Did Constitutionalists Gain in the Last Election?

By: James Anthony

What matters in every election is what progress has been made by constitutionalists.

Constitutionalist voters and politicians have formidable difficulty getting constitutionalists past the Republicans’ Progressives. Progressives are helped by state primary processes, party rules and practices, crony media buys, and legacy-media support.

Even so, constitutionalist voters are in the majority. And constitutionalist politicians, who would earn Conservative Review Liberty Scores of at least 80 percent pro-liberty, went into this election making up around 27 percent of elected Republicans.

The slow turnover of senates and the results of the Republican primaries each guaranteed that this election would bring little increase in liberty in the near term. But next steps were taken towards improving elections, increasing the number of constitutionalist voters, and improving the choices in constitutionalist politicians.

Progressive Incumbent Politicians

The unfolding Great Inflation II has been brewing for a long time. Since 2008, the true money supply has increased by an astounding 303 percent. This dwarfs the Great Inflation I 1960-1978 increase of 176 percent, the Financial Crisis 1995-2007 increase of 128 percent, and the Great Depression 1921-1929 increase of 62 percent.

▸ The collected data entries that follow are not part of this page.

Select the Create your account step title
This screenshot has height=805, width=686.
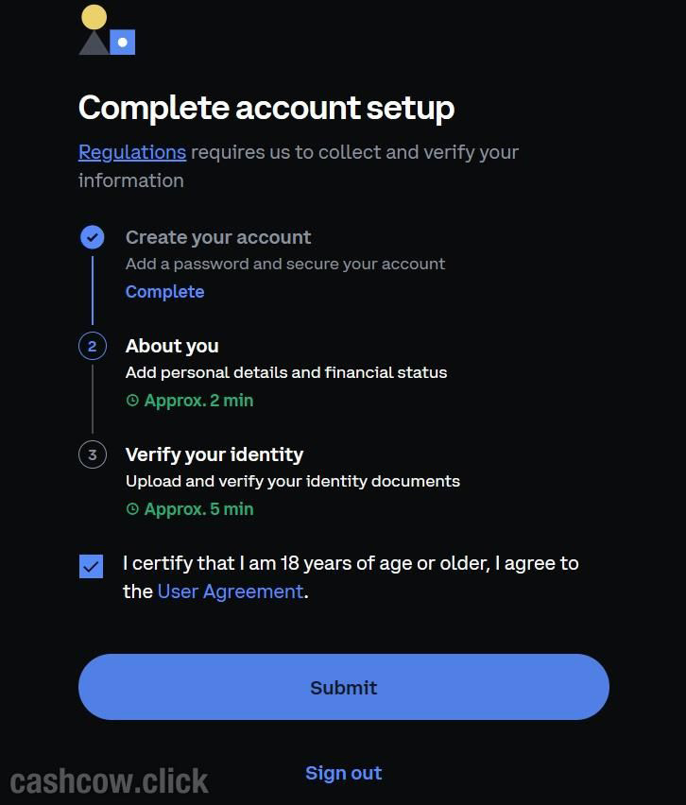coord(218,237)
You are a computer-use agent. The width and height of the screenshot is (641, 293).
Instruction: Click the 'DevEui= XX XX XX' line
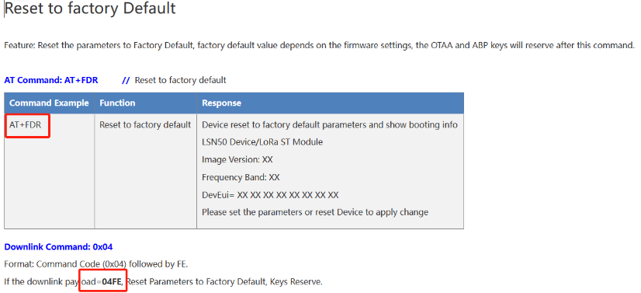pos(270,195)
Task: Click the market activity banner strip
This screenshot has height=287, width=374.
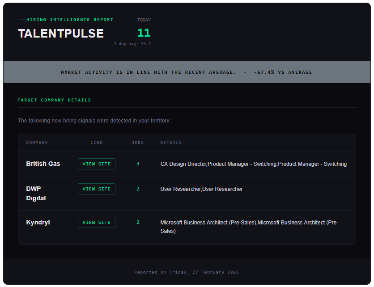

The Great Inflation II lockdowns, and the recent covid portion of its true money supply increase, an unprecedentedly rapid 120 percent, came under much the same Republicans as now, and Trump.

Going into the Republican primaries, the future senate’s swing vote could have at-most improved from Susan Collins, who had been voting 20 percent pro-liberty, to Mitch McConnell, who had been voting 44 percent pro-liberty.

Going into this election, the current house’s Republican leadership promised far-too-little, and could be counted on to deliver even less.

Election Problems

This election brought even-more-glaring disparities between reliable polls and the vote counts recorded by election officials in numerous precincts.

A kind of natural selection is in progress. Republican state politicians are ultimately going to have to either use their constitutional powers to ensure that voting is untainted, or go extinct and get replaced by new politicians who will use their powers.

Newly Independent Voters

Various voters in the past had been Democrats but, in this election, supported Republicans.

These voters were motivated by economic factors and social policies. Even if they identify as Republicans for now, most will really function as independents, since what drives their voting is that they are economic and social refugees.

Most such refugees’ backgrounds are from cultures, whether foreign or domestic, that have long accepted bigger governments. Any economic refugee’s vote for a big-government Republican Progressive will be a temporary setback, until the refugee sees the natural consequences of this action and learns how to stop getting burned. That will happen sooner or later.

And meanwhile, many economic refugees already arrive with intuition that will help them recognize Progressives, and determination to choose constitutionalists. Constitutionalist voting is growing.

Constitutionalist Politicians

Toward the end of Trump’s time in office, Liberty Scores of at least 80 percent pro-liberty had been earned by 8 percent of that house and 6 percent of that senate. At mid-2022, these had increased to 17 percent of that house and 14 percent of that senate. Given the favorable retirements and the probable losses by some of the worst newcomers like Dr. Oz, when the dust from this election settles, we will likely see that the proportions of constitutionalists have increased further.

But keep in mind that to even block a veto override takes 33 percent of one house. To enact legislation requires 50 percent of a house and a senate, plus a willingness to stand up and be counted using constitutional simple-majority voting in a senate, plus a presidential signature, or else requires 67 percent majorities in a house and a senate.

Change toward constitutionalist governance can come much faster under Constitution-following, emotionally intelligent executives. On this score, this election brought the clearest improvement.

This election made the next president less likely Trump and more likely Ron DeSantis, Rand Paul, or Thomas Massie.

More evidence on election integrity, new independent voters, and a better future president—in a single mid-term election, constitutionalists made helpful progress on many fronts.